▶ _Task description_
Print every line of the data exactly as shown.

▶ _Records from a data collection_

....

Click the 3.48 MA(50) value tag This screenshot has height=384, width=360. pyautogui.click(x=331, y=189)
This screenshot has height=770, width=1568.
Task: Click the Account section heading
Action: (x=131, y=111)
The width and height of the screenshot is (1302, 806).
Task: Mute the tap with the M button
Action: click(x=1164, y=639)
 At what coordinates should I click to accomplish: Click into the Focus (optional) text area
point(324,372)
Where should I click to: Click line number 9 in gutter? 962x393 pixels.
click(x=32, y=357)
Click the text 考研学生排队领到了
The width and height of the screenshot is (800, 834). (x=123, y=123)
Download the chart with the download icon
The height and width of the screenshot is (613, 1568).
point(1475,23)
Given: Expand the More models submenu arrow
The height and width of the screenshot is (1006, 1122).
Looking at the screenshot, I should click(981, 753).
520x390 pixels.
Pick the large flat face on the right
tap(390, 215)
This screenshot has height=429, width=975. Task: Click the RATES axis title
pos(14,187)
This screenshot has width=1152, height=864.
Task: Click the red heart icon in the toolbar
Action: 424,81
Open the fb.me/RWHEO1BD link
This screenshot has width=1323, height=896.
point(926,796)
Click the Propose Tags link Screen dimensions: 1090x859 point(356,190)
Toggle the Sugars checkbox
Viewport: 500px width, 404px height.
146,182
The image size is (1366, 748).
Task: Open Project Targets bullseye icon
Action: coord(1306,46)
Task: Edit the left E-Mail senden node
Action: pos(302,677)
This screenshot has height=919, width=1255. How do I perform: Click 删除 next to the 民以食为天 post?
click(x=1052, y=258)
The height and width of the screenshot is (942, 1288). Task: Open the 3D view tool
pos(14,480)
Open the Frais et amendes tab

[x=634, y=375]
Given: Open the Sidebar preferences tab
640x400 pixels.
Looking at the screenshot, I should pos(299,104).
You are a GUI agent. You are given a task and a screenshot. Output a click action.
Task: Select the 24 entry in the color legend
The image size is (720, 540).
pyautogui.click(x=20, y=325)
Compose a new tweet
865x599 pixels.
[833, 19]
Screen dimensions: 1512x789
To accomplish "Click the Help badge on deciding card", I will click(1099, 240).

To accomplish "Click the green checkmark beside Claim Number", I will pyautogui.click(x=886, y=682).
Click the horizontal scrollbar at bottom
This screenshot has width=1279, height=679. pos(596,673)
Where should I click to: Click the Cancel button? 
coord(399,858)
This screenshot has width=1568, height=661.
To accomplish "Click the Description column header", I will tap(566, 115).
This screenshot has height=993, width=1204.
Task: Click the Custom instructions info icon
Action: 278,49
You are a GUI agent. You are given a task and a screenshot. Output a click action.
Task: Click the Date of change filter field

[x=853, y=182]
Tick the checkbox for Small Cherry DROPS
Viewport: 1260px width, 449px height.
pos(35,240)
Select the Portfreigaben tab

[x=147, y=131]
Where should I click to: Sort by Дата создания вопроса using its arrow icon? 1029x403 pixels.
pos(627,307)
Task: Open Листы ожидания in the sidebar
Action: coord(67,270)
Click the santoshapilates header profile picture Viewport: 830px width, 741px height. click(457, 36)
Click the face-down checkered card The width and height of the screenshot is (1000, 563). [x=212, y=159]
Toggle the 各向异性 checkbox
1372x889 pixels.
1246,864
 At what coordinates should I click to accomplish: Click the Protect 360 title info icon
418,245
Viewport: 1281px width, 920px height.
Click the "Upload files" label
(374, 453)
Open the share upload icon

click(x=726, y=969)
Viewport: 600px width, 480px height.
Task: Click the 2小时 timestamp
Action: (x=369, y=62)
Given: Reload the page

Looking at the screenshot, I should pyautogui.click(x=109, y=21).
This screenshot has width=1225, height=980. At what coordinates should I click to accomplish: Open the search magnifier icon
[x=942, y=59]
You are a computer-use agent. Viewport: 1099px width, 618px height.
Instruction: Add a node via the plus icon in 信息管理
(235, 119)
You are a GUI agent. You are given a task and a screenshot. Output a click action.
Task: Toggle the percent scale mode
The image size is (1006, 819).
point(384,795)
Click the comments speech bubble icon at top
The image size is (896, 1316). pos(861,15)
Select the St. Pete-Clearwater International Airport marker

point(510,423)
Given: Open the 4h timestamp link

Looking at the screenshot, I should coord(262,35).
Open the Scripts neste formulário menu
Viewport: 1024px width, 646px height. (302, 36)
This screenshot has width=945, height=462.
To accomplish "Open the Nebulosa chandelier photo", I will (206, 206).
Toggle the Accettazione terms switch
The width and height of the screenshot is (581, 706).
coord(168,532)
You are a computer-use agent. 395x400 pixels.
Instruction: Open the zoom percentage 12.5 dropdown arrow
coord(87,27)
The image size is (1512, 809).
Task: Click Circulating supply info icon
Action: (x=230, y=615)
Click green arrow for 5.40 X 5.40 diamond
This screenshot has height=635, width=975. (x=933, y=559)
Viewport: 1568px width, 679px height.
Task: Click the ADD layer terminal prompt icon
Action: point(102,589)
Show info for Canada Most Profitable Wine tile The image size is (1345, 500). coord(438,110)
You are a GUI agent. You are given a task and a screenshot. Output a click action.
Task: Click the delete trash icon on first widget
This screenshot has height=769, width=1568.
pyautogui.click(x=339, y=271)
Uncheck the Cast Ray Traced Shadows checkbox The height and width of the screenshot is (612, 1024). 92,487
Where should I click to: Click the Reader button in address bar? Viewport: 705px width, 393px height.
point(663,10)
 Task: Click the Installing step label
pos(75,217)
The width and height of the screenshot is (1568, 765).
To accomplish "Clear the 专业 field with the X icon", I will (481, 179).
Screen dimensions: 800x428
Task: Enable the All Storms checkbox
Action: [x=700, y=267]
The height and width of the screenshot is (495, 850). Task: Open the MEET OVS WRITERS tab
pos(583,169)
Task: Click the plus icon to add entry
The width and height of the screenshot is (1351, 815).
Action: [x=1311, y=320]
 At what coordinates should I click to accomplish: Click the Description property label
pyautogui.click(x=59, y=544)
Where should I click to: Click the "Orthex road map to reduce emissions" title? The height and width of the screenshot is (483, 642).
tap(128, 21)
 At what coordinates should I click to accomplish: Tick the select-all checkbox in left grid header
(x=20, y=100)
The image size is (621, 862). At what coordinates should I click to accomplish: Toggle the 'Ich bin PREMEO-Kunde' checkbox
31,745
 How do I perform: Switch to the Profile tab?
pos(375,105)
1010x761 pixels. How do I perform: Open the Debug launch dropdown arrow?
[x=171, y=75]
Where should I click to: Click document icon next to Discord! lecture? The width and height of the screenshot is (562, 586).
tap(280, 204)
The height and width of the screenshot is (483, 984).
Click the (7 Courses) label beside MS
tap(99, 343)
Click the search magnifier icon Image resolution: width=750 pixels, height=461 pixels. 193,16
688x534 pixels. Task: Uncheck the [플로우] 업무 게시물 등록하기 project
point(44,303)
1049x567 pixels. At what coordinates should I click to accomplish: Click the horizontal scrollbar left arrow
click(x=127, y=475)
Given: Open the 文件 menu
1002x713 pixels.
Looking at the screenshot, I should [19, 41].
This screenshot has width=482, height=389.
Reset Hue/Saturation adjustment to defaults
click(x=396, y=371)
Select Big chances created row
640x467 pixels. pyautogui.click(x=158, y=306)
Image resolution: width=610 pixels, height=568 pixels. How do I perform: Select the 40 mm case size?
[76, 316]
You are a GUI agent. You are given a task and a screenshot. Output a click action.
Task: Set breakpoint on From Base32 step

....

▶ _Result of this exercise_
Click the 3.48 MA(50) value tag This screenshot has height=384, width=360. pyautogui.click(x=331, y=189)
This screenshot has height=770, width=1568.
Task: Click the Account section heading
Action: (x=131, y=111)
The width and height of the screenshot is (1302, 806).
Task: Mute the tap with the M button
Action: click(x=1164, y=639)
 At what coordinates should I click to accomplish: Click into the Focus (optional) text area
point(324,372)
Where should I click to: Click line number 9 in gutter? 962x393 pixels.
click(x=32, y=357)
Click the text 考研学生排队领到了
The width and height of the screenshot is (800, 834). (x=123, y=123)
Download the chart with the download icon
The height and width of the screenshot is (613, 1568).
point(1475,23)
Given: Expand the More models submenu arrow
The height and width of the screenshot is (1006, 1122).
Looking at the screenshot, I should click(981, 753).
520x390 pixels.
Pick the large flat face on the right
tap(390, 215)
This screenshot has height=429, width=975. Task: Click the RATES axis title
pos(14,187)
This screenshot has width=1152, height=864.
Task: Click the red heart icon in the toolbar
Action: 424,81
Open the fb.me/RWHEO1BD link
This screenshot has width=1323, height=896.
point(926,796)
Click the Propose Tags link Screen dimensions: 1090x859 point(356,190)
Toggle the Sugars checkbox
Viewport: 500px width, 404px height.
146,182
The image size is (1366, 748).
Task: Open Project Targets bullseye icon
Action: coord(1306,46)
Task: Edit the left E-Mail senden node
Action: pos(302,677)
This screenshot has height=919, width=1255. How do I perform: Click 删除 next to the 民以食为天 post?
click(x=1052, y=258)
The height and width of the screenshot is (942, 1288). Task: Open the 3D view tool
pos(14,480)
Open the Frais et amendes tab

[x=634, y=375]
Given: Open the Sidebar preferences tab
640x400 pixels.
Looking at the screenshot, I should pos(299,104).
You are a GUI agent. You are given a task and a screenshot. Output a click action.
Task: Select the 24 entry in the color legend
The image size is (720, 540).
pyautogui.click(x=20, y=325)
Compose a new tweet
865x599 pixels.
[833, 19]
Screen dimensions: 1512x789
To accomplish "Click the Help badge on deciding card", I will click(1099, 240).

To accomplish "Click the green checkmark beside Claim Number", I will pyautogui.click(x=886, y=682).
Click the horizontal scrollbar at bottom
This screenshot has width=1279, height=679. pos(596,673)
Where should I click to: Click the Cancel button? 
coord(399,858)
This screenshot has width=1568, height=661.
To accomplish "Click the Description column header", I will tap(566, 115).
This screenshot has height=993, width=1204.
Task: Click the Custom instructions info icon
Action: 278,49
You are a GUI agent. You are given a task and a screenshot. Output a click action.
Task: Click the Date of change filter field

[x=853, y=182]
Tick the checkbox for Small Cherry DROPS
Viewport: 1260px width, 449px height.
pos(35,240)
Select the Portfreigaben tab

[x=147, y=131]
Where should I click to: Sort by Дата создания вопроса using its arrow icon? 1029x403 pixels.
pos(627,307)
Task: Open Листы ожидания in the sidebar
Action: coord(67,270)
Click the santoshapilates header profile picture Viewport: 830px width, 741px height. click(457, 36)
Click the face-down checkered card The width and height of the screenshot is (1000, 563). [x=212, y=159]
Toggle the 各向异性 checkbox
1372x889 pixels.
1246,864
 At what coordinates should I click to accomplish: Click the Protect 360 title info icon
418,245
Viewport: 1281px width, 920px height.
Click the "Upload files" label
(374, 453)
Open the share upload icon

click(x=726, y=969)
Viewport: 600px width, 480px height.
Task: Click the 2小时 timestamp
Action: (x=369, y=62)
Given: Reload the page

Looking at the screenshot, I should pyautogui.click(x=109, y=21).
This screenshot has width=1225, height=980. At what coordinates should I click to accomplish: Open the search magnifier icon
[x=942, y=59]
You are a computer-use agent. Viewport: 1099px width, 618px height.
Instruction: Add a node via the plus icon in 信息管理
(235, 119)
You are a GUI agent. You are given a task and a screenshot. Output a click action.
Task: Toggle the percent scale mode
The image size is (1006, 819).
point(384,795)
Click the comments speech bubble icon at top
The image size is (896, 1316). pos(861,15)
Select the St. Pete-Clearwater International Airport marker

point(510,423)
Given: Open the 4h timestamp link

Looking at the screenshot, I should coord(262,35).
Open the Scripts neste formulário menu
Viewport: 1024px width, 646px height. (302, 36)
This screenshot has width=945, height=462.
To accomplish "Open the Nebulosa chandelier photo", I will (206, 206).
Toggle the Accettazione terms switch
The width and height of the screenshot is (581, 706).
coord(168,532)
You are a computer-use agent. 395x400 pixels.
Instruction: Open the zoom percentage 12.5 dropdown arrow
coord(87,27)
The image size is (1512, 809).
Task: Click Circulating supply info icon
Action: (x=230, y=615)
Click green arrow for 5.40 X 5.40 diamond
This screenshot has height=635, width=975. (x=933, y=559)
Viewport: 1568px width, 679px height.
Task: Click the ADD layer terminal prompt icon
Action: point(102,589)
Show info for Canada Most Profitable Wine tile The image size is (1345, 500). coord(438,110)
You are a GUI agent. You are given a task and a screenshot. Output a click action.
Task: Click the delete trash icon on first widget
This screenshot has height=769, width=1568.
pyautogui.click(x=339, y=271)
Uncheck the Cast Ray Traced Shadows checkbox The height and width of the screenshot is (612, 1024). 92,487
Where should I click to: Click the Reader button in address bar? Viewport: 705px width, 393px height.
point(663,10)
 Task: Click the Installing step label
pos(75,217)
The width and height of the screenshot is (1568, 765).
To accomplish "Clear the 专业 field with the X icon", I will (481, 179).
Screen dimensions: 800x428
Task: Enable the All Storms checkbox
Action: [x=700, y=267]
The height and width of the screenshot is (495, 850). Task: Open the MEET OVS WRITERS tab
pos(583,169)
Task: Click the plus icon to add entry
The width and height of the screenshot is (1351, 815).
Action: [x=1311, y=320]
 At what coordinates should I click to accomplish: Click the Description property label
pyautogui.click(x=59, y=544)
Where should I click to: Click the "Orthex road map to reduce emissions" title? The height and width of the screenshot is (483, 642).
tap(128, 21)
 At what coordinates should I click to accomplish: Tick the select-all checkbox in left grid header
(x=20, y=100)
The image size is (621, 862). At what coordinates should I click to accomplish: Toggle the 'Ich bin PREMEO-Kunde' checkbox
31,745
 How do I perform: Switch to the Profile tab?
pos(375,105)
1010x761 pixels. How do I perform: Open the Debug launch dropdown arrow?
[x=171, y=75]
Where should I click to: Click document icon next to Discord! lecture? The width and height of the screenshot is (562, 586).
tap(280, 204)
The height and width of the screenshot is (483, 984).
Click the (7 Courses) label beside MS
tap(99, 343)
Click the search magnifier icon Image resolution: width=750 pixels, height=461 pixels. 193,16
688x534 pixels. Task: Uncheck the [플로우] 업무 게시물 등록하기 project
point(44,303)
1049x567 pixels. At what coordinates should I click to accomplish: Click the horizontal scrollbar left arrow
click(x=127, y=475)
Given: Open the 文件 menu
1002x713 pixels.
Looking at the screenshot, I should [19, 41].
This screenshot has width=482, height=389.
Reset Hue/Saturation adjustment to defaults
click(x=396, y=371)
Select Big chances created row
640x467 pixels. pyautogui.click(x=158, y=306)
Image resolution: width=610 pixels, height=568 pixels. How do I perform: Select the 40 mm case size?
[76, 316]
You are a GUI agent. You are given a task and a screenshot. Output a click action.
Task: Set breakpoint on From Base32 step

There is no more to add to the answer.